** Opening MATERIAL FOR THIS TASK block **

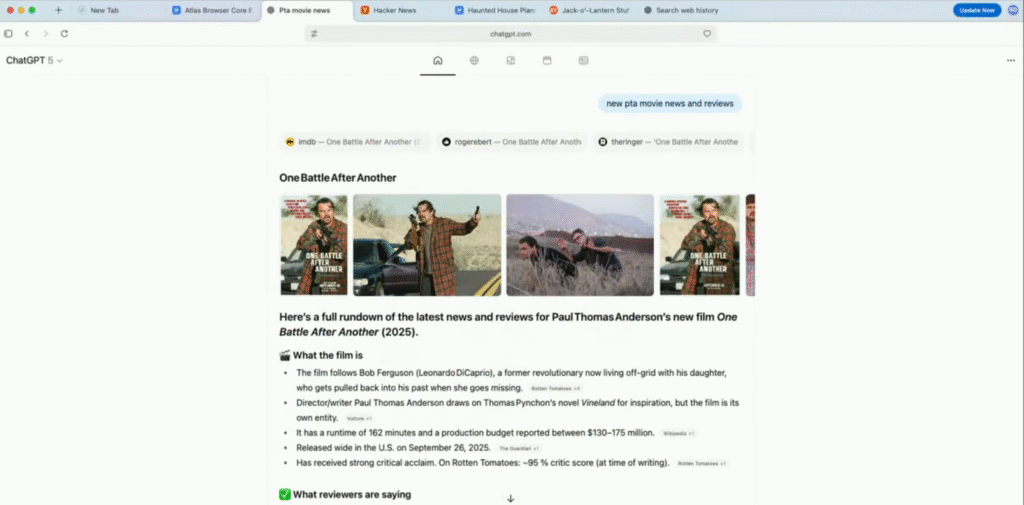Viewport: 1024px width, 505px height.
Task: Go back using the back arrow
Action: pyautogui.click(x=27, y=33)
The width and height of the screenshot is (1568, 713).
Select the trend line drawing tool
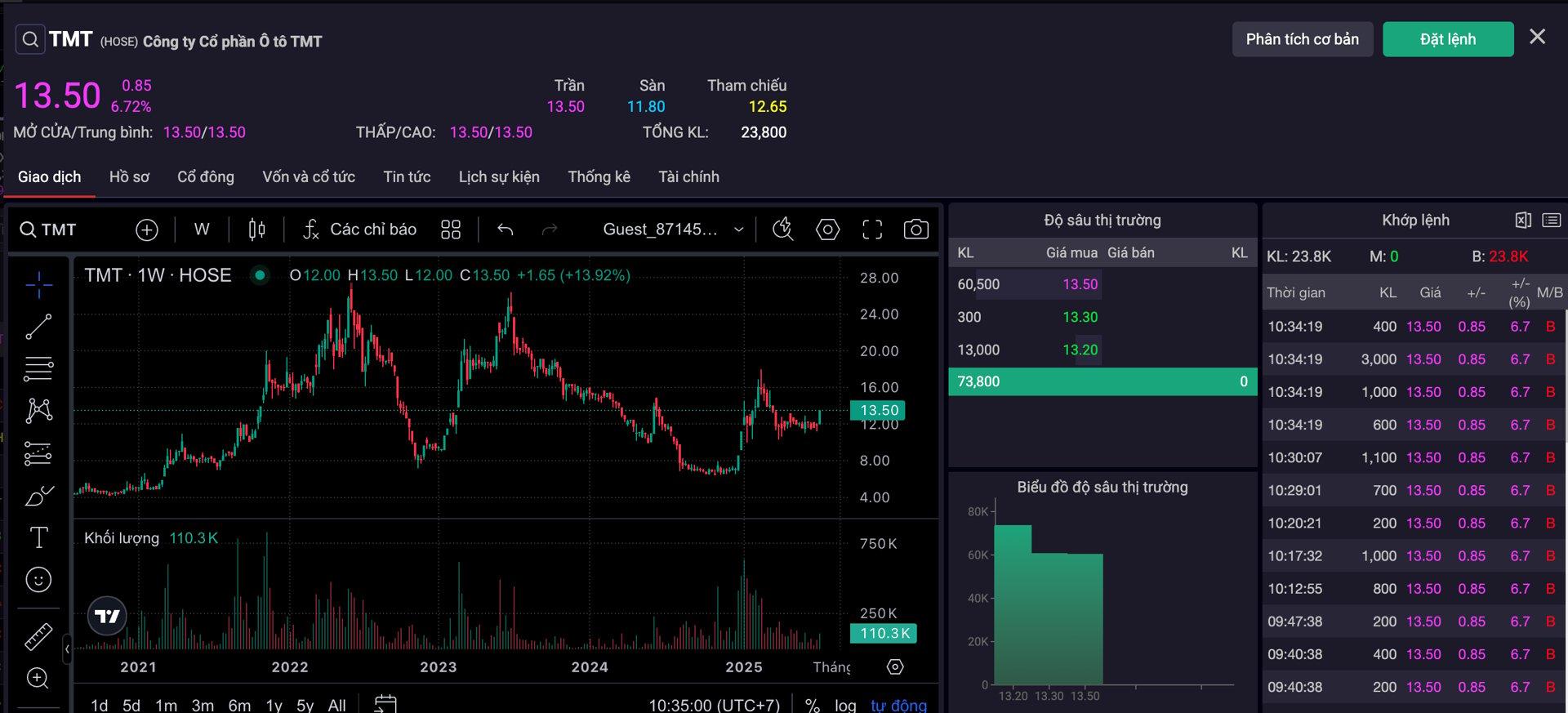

** Closing MATERIAL FOR THIS TASK block **

• REQUIRED WORK:
Go to the line that contains "The width and" and copy exactly from there through the last line of the records above, both included. Omit pictures.

• ANSWER TO THE PROBLEM:
The width and height of the screenshot is (1568, 713).
Select the trend line drawing tool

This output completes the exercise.